Claude Code applies several defenses:

• curl and wget are not auto-approved — they require explicit permission, like any other Bash command. To block them entirely: deny: ["Bash(curl *)", "Bash(wget *)"].
• WebFetch uses an isolated context window — the content of an external page does not flow directly into the main conversation, reducing the risk of injection through web content.
• Injection detection in commands — suspicious commands require manual approval, even if a matching allow rule exists.
• bypassPermissions removes this protection — which is exactly why it is dangerous with untrusted content.

A practical tip when working with external data:

# Bad: the entire curl output goes straight to Claude
curl https://example.com/data.json | claude -p "analyze"
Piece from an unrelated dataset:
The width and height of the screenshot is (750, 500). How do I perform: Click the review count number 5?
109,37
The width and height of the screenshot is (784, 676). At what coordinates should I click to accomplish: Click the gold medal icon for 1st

# Better: save the file, inspect it, then pass it in
curl -o data.json https://example.com/data.json
# (inspect the file manually)
claude -p "analyze @data.json"

Giving the Agent Exactly the Right Amount of Freedom

A practical cheat sheet:

• Exploring unfamiliar code → plan mode or default. No edits until you approve.
• Active development → acceptEdits + deny rules for curl *, git push *, .env files.
• CI/CD with a known command set → dontAsk + precise allow rules for each permitted command.
• Full automation with guarantees → auto mode, if available (requires Opus/Sonnet 4.6+).
• One-off experiment in a container → bypassPermissions, but only in an isolated VM with no access to production systems.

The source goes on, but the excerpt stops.